▶ Work item
Nothing after the line containing "Accept [button] (104, 1323)" belongs in the answer; write out exactly every line from the start of the material up to it, including it.

══ Source data ══

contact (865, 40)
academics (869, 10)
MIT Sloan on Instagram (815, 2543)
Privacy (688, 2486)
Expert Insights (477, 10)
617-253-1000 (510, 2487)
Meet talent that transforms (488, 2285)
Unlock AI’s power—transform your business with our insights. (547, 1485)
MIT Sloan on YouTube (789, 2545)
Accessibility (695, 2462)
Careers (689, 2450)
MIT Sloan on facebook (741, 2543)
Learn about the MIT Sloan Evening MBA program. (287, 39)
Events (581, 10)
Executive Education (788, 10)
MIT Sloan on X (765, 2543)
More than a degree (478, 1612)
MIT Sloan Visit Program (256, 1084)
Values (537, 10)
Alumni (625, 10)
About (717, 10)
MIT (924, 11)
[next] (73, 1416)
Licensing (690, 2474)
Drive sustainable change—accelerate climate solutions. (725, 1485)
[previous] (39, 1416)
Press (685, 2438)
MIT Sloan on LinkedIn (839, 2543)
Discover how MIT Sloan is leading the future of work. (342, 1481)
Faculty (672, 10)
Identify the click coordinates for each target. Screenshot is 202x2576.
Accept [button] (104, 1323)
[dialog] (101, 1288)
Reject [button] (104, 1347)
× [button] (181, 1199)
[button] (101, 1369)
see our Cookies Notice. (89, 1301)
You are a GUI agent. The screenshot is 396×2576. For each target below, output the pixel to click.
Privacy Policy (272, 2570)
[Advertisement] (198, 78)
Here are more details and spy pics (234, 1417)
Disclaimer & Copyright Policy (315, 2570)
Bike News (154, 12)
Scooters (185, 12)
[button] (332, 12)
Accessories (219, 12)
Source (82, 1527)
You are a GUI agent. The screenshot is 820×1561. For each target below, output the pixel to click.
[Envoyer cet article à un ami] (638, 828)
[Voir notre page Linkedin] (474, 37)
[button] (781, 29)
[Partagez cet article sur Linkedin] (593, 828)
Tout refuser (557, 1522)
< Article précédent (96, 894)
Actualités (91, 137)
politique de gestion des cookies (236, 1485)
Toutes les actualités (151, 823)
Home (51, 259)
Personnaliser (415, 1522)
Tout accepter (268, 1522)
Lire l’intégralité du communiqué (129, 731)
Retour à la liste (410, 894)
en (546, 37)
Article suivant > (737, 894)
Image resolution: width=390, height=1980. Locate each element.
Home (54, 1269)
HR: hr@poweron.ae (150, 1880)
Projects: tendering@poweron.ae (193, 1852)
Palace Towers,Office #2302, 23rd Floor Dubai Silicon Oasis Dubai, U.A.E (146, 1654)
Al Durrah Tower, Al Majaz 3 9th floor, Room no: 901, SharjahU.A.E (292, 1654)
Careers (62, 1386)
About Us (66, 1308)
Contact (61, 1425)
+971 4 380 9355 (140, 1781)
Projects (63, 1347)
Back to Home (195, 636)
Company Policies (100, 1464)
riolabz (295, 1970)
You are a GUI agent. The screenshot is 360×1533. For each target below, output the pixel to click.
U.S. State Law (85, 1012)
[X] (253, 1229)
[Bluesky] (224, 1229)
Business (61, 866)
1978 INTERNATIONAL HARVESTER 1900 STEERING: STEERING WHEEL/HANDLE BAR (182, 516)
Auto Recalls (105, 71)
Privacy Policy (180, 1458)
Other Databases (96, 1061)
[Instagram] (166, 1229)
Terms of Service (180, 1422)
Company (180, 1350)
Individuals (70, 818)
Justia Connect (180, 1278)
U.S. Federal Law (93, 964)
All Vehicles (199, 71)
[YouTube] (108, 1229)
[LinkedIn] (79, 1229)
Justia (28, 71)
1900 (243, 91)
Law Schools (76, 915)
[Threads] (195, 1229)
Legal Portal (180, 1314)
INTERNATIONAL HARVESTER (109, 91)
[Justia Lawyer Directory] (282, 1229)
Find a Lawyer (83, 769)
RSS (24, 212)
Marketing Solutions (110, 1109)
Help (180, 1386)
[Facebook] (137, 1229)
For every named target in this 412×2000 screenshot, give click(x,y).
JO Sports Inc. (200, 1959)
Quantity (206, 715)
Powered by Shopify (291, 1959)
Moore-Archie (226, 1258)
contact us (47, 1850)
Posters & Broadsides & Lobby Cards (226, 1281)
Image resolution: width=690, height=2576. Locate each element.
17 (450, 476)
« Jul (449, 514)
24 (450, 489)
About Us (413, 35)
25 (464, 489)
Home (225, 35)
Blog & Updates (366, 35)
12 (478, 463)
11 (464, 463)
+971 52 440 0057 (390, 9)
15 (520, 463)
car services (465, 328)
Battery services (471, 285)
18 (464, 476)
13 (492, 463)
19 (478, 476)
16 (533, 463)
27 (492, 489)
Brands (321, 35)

═══

▶ Exercise solution
contact (865, 40)
academics (869, 10)
MIT Sloan on Instagram (815, 2543)
Privacy (688, 2486)
Expert Insights (477, 10)
617-253-1000 (510, 2487)
Meet talent that transforms (488, 2285)
Unlock AI’s power—transform your business with our insights. (547, 1485)
MIT Sloan on YouTube (789, 2545)
Accessibility (695, 2462)
Careers (689, 2450)
MIT Sloan on facebook (741, 2543)
Learn about the MIT Sloan Evening MBA program. (287, 39)
Events (581, 10)
Executive Education (788, 10)
MIT Sloan on X (765, 2543)
More than a degree (478, 1612)
MIT Sloan Visit Program (256, 1084)
Values (537, 10)
Alumni (625, 10)
About (717, 10)
MIT (924, 11)
[next] (73, 1416)
Licensing (690, 2474)
Drive sustainable change—accelerate climate solutions. (725, 1485)
[previous] (39, 1416)
Press (685, 2438)
MIT Sloan on LinkedIn (839, 2543)
Discover how MIT Sloan is leading the future of work. (342, 1481)
Faculty (672, 10)
Identify the click coordinates for each target. Screenshot is 202x2576.
Accept [button] (104, 1323)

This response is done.